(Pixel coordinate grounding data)

-=-=-=-=-

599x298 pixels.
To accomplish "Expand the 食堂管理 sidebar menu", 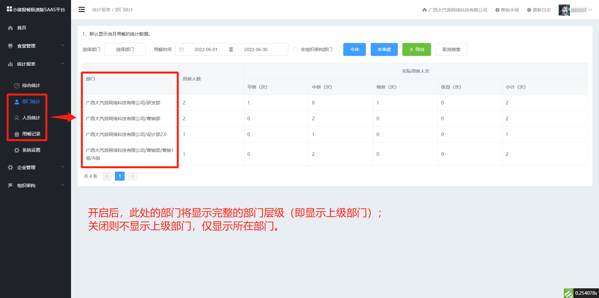I will click(36, 46).
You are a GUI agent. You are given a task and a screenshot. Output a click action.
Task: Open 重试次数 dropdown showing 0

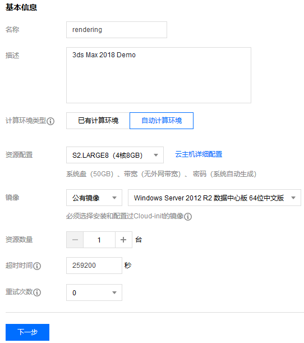tap(94, 292)
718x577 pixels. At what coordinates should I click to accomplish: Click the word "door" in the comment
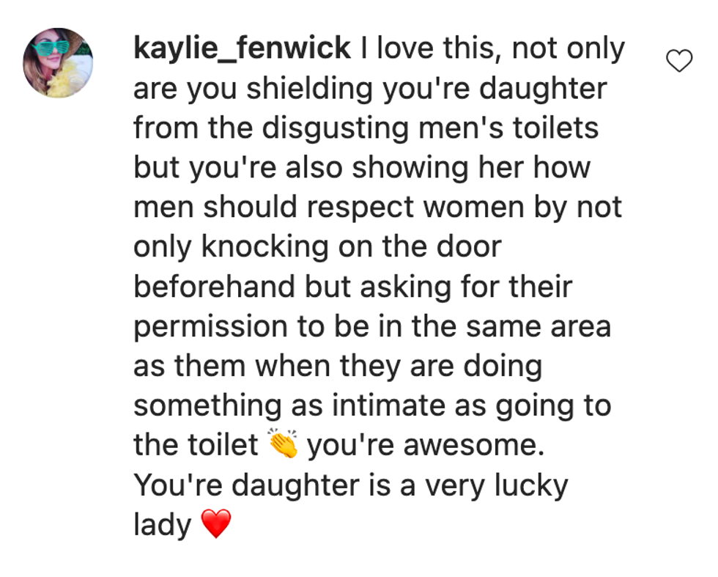pos(469,247)

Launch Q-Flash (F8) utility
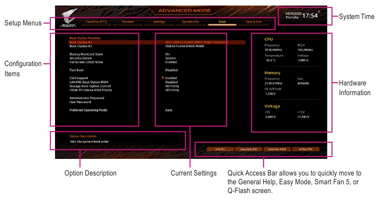tap(305, 149)
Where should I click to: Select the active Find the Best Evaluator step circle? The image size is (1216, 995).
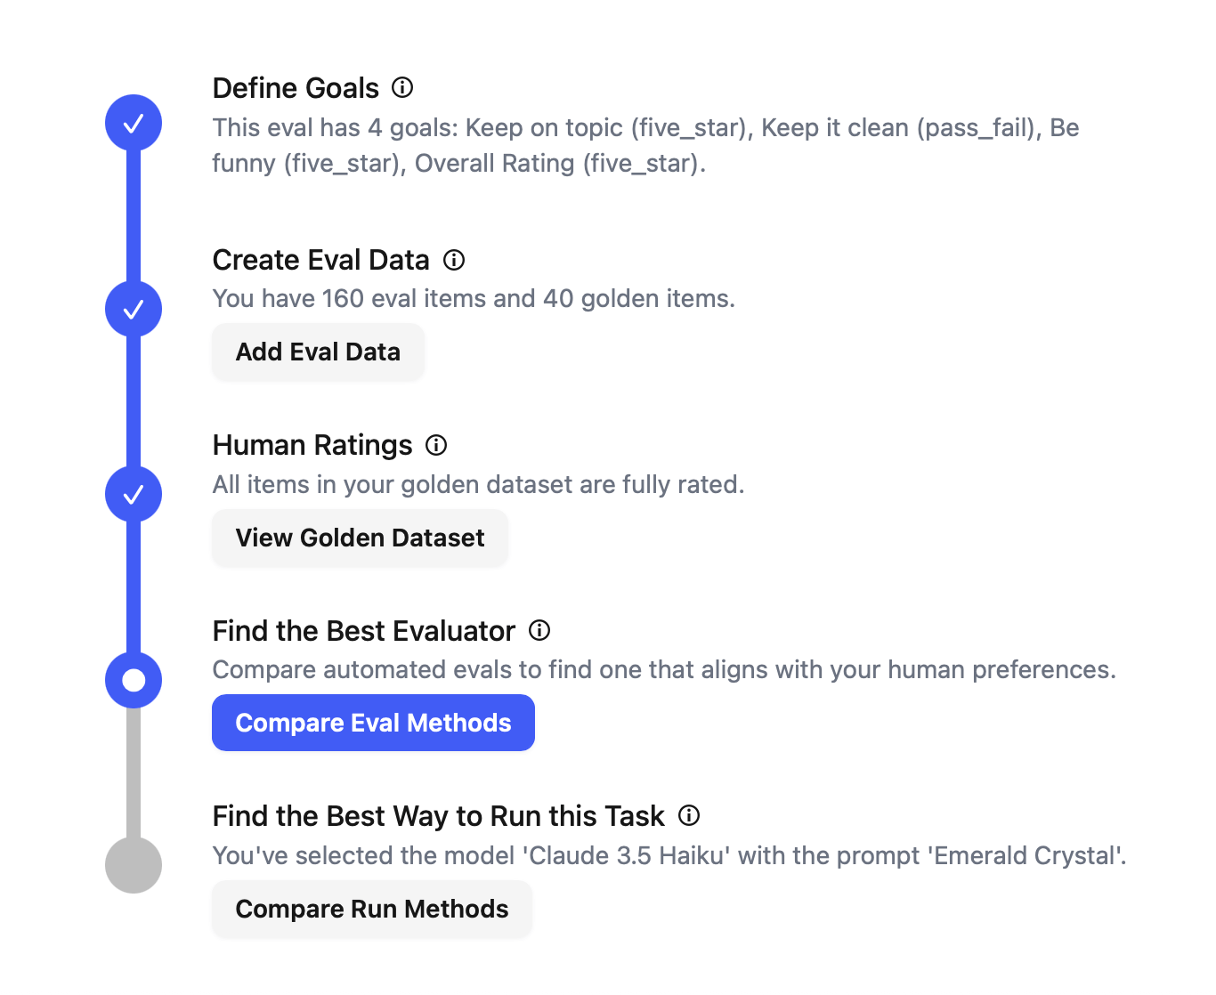[134, 679]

-=-=-=-=-

What to do:
I would like you to set down the lines above, from the one containing "You are a GUI" to the final line, exactly as written and without pictures.

Written response:
You are a GUI agent. You are given a task and a screenshot. Output a click action.
Task: Open 重试次数 dropdown showing 0

tap(94, 292)
718x577 pixels. At what coordinates should I click to accomplish: Click the word "door" in the comment
pos(469,247)

Launch Q-Flash (F8) utility
tap(305, 149)
Where should I click to: Select the active Find the Best Evaluator step circle? The image size is (1216, 995).
[134, 679]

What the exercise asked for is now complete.